> **EXERCISE OBJECTIVE**
For this task, extract exactly the lines of the data below, from the line containing "The width and" through the last one, with pictures left out.

> **EXTRACTED ENTRIES**

★ ★ ★ ★

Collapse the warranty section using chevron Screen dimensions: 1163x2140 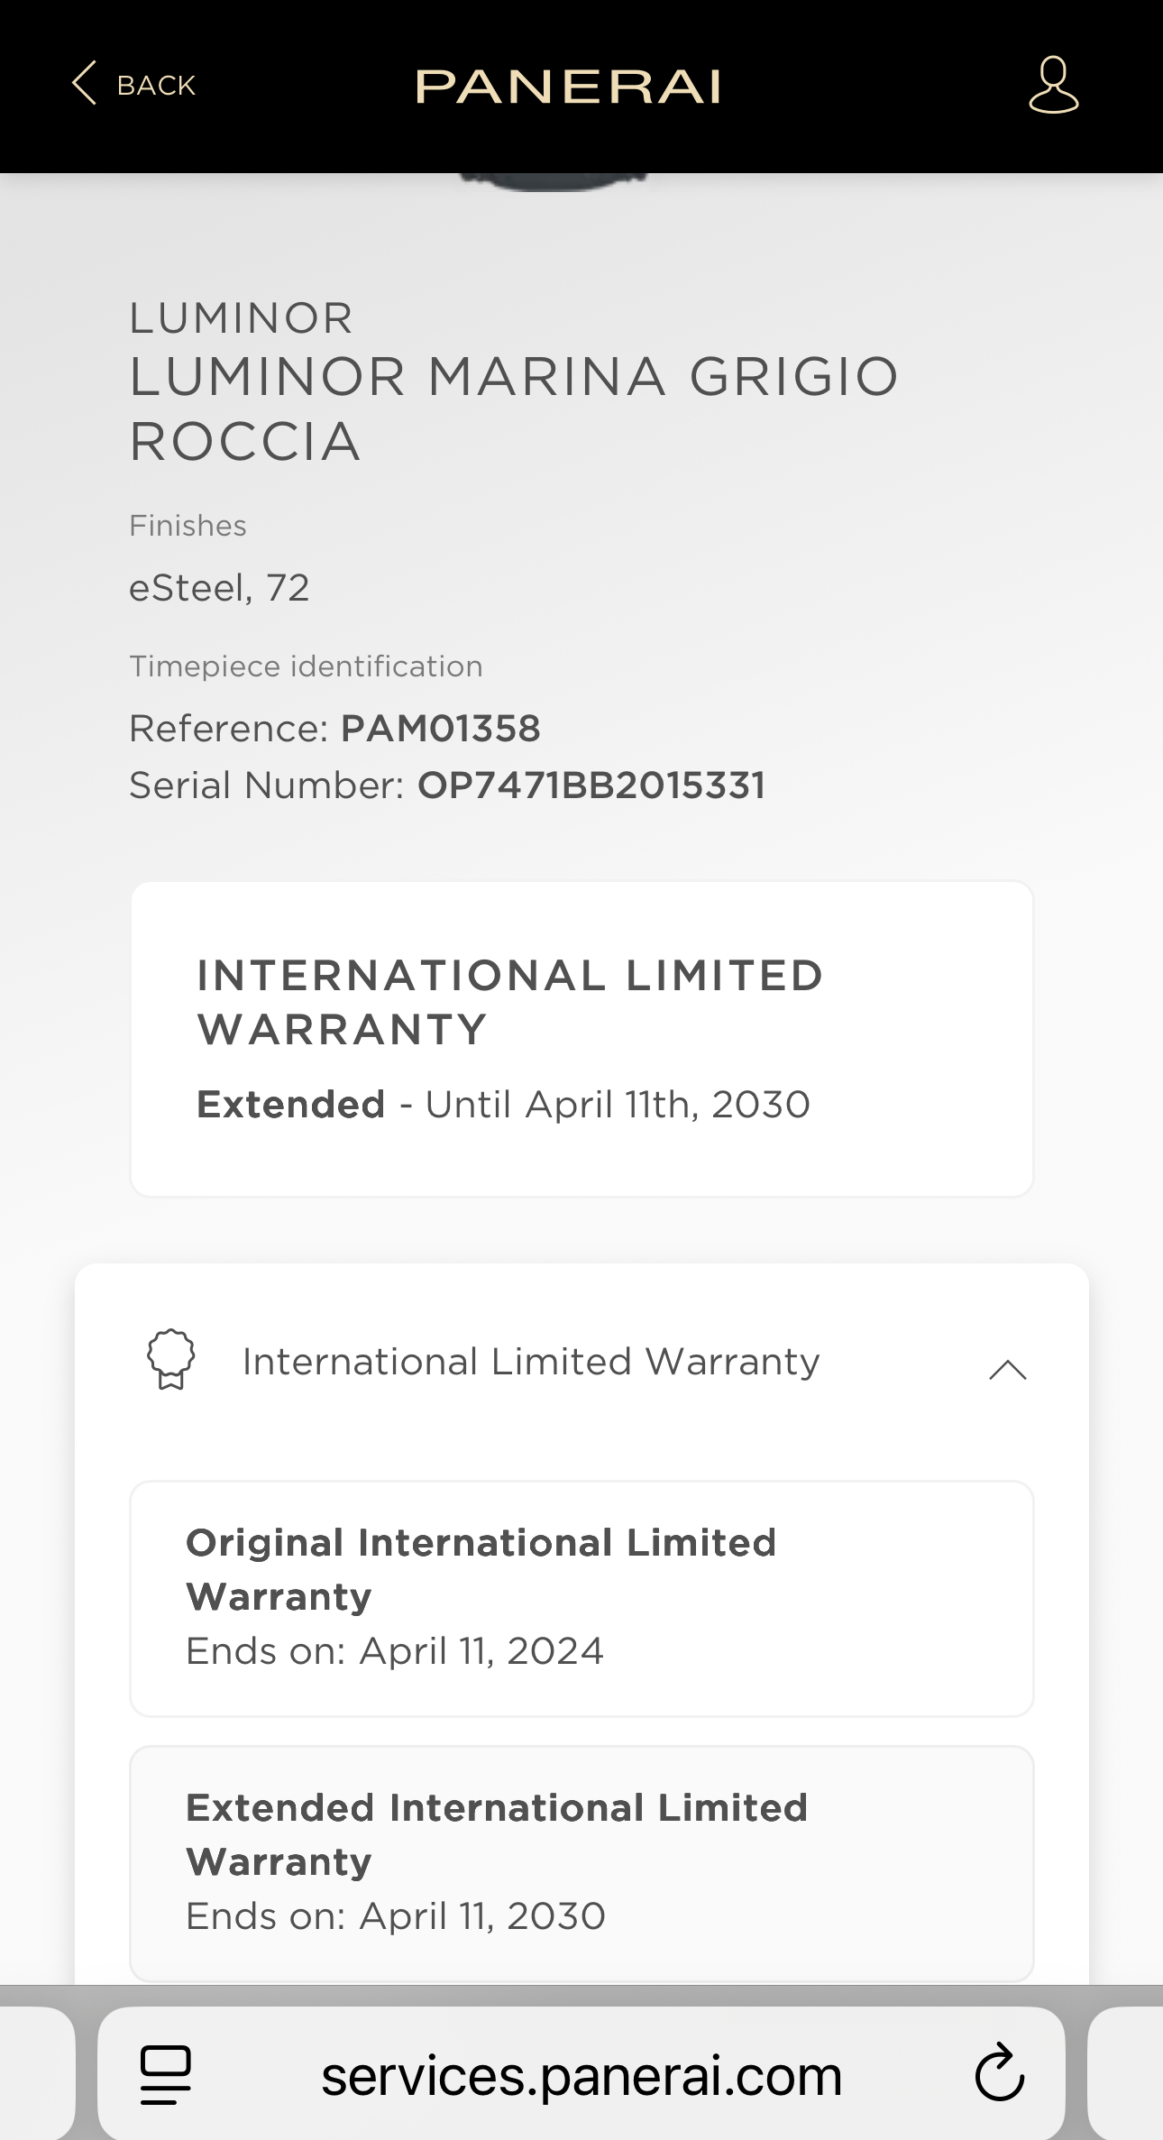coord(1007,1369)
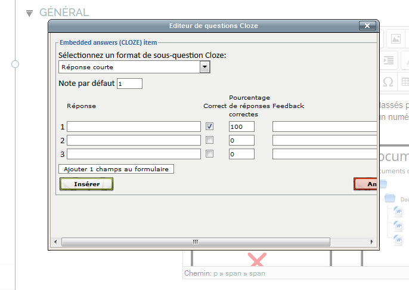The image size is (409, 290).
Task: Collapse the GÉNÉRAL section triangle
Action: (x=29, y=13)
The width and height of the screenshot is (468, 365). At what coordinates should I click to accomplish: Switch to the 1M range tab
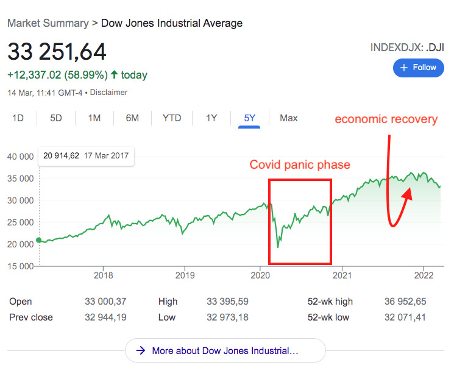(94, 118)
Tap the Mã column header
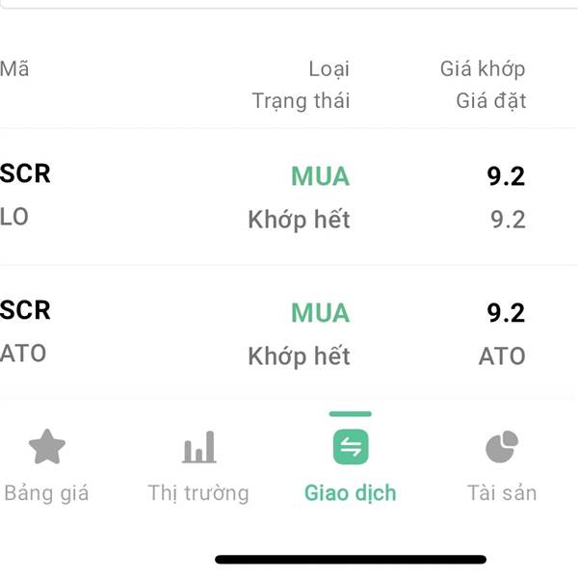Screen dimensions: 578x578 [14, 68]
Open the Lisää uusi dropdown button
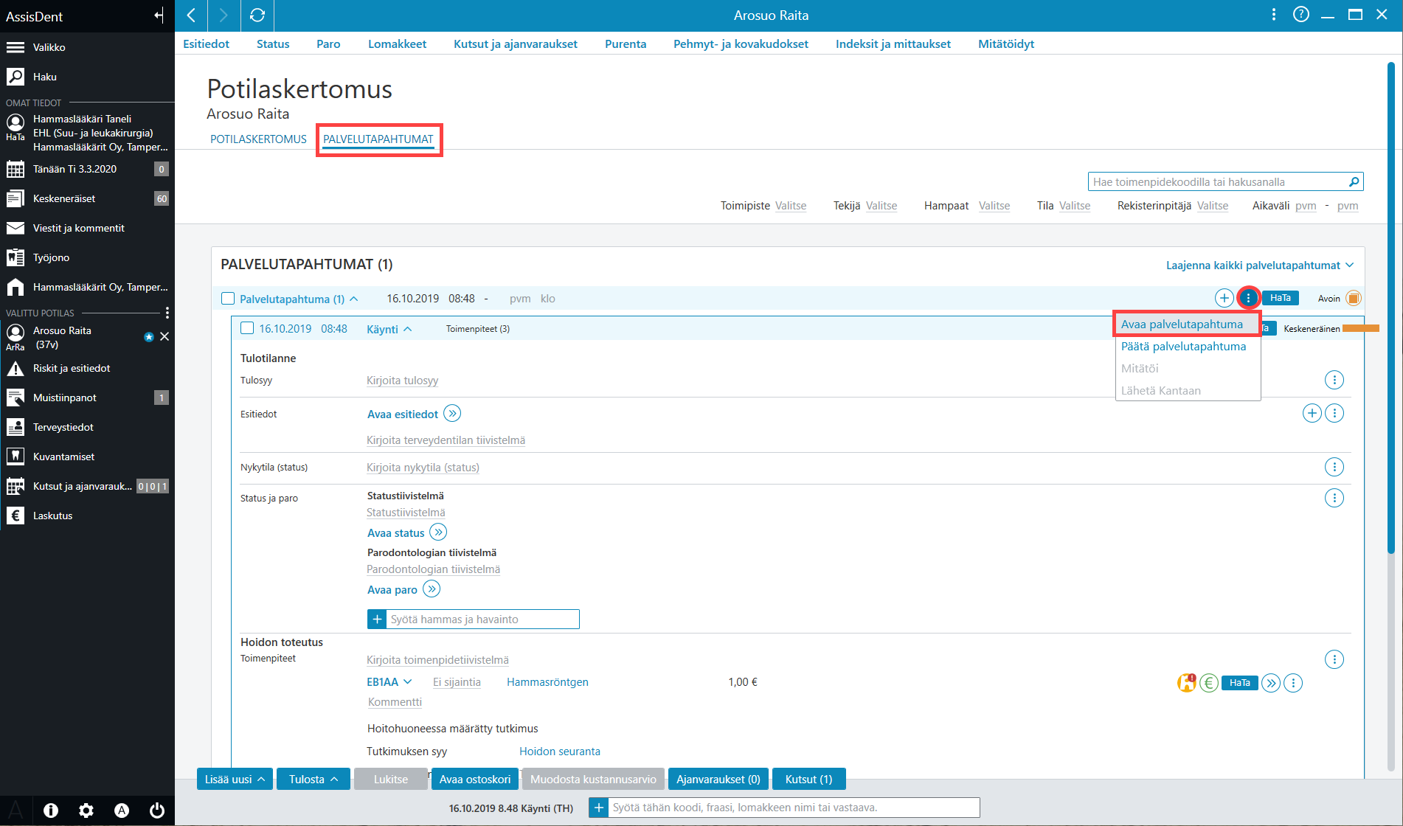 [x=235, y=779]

★ ★ ★ ★

> **OUTPUT OF THE TASK**
The width and height of the screenshot is (468, 365). At what coordinates should I click to accomplish: Switch to the 1M range tab
(94, 118)
Tap the Mã column header
Screen dimensions: 578x578 [14, 68]
Open the Lisää uusi dropdown button
 [x=235, y=779]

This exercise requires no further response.